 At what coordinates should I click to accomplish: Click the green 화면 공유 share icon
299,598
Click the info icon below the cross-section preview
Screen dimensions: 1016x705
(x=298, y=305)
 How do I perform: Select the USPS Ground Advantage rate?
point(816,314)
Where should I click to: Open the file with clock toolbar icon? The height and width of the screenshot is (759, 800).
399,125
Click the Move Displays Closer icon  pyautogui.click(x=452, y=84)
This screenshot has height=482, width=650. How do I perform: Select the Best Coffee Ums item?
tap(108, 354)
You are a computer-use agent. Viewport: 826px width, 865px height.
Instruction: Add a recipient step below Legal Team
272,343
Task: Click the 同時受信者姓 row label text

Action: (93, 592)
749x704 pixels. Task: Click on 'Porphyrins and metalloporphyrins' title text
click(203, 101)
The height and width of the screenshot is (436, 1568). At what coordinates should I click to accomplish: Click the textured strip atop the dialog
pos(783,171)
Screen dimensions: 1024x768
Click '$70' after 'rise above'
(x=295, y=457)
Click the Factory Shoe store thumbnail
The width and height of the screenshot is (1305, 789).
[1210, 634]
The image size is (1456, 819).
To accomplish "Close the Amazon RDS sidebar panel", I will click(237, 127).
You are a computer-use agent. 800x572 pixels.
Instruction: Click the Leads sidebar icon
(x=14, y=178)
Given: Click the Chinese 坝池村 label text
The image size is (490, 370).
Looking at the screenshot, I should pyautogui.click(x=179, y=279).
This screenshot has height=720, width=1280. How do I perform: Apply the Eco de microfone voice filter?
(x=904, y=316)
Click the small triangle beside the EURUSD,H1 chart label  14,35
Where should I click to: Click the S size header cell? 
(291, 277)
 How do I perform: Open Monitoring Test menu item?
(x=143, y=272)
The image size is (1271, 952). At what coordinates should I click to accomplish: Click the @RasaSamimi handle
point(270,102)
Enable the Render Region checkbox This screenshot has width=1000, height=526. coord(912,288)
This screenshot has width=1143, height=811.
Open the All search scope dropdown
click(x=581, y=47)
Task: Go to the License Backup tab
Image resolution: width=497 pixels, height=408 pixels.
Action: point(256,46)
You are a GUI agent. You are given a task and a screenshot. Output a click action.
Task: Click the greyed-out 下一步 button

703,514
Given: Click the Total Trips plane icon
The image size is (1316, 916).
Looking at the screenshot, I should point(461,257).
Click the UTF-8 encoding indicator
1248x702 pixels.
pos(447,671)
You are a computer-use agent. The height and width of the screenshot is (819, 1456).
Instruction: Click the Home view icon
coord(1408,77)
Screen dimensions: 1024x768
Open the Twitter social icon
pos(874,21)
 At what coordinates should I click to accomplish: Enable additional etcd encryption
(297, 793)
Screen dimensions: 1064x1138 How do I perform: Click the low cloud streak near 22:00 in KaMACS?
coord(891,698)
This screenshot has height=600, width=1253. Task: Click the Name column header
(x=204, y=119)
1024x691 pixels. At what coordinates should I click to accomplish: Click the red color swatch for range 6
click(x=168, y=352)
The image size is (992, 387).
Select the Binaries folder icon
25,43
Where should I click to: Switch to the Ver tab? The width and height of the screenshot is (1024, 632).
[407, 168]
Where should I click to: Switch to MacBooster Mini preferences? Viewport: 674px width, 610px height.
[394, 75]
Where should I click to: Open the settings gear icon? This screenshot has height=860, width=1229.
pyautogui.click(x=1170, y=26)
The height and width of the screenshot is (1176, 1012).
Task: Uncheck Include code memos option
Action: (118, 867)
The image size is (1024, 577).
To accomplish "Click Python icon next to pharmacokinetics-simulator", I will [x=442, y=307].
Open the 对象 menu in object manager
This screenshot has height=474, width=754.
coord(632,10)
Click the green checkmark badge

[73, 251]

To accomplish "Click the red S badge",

▶ [EXERCISE REQUIREMENTS]:
Please copy the lines exactly as they appear, from the line containing "Where should I click to: Switch to MacBooster" through the last of the lines.

▶ [EXERCISE RESULT]:
Where should I click to: Switch to MacBooster Mini preferences? Viewport: 674px width, 610px height.
[394, 75]
Where should I click to: Open the settings gear icon? This screenshot has height=860, width=1229.
pyautogui.click(x=1170, y=26)
The height and width of the screenshot is (1176, 1012).
Task: Uncheck Include code memos option
Action: (118, 867)
The image size is (1024, 577).
To accomplish "Click Python icon next to pharmacokinetics-simulator", I will [x=442, y=307].
Open the 对象 menu in object manager
This screenshot has height=474, width=754.
coord(632,10)
Click the green checkmark badge

[73, 251]

To accomplish "Click the red S badge",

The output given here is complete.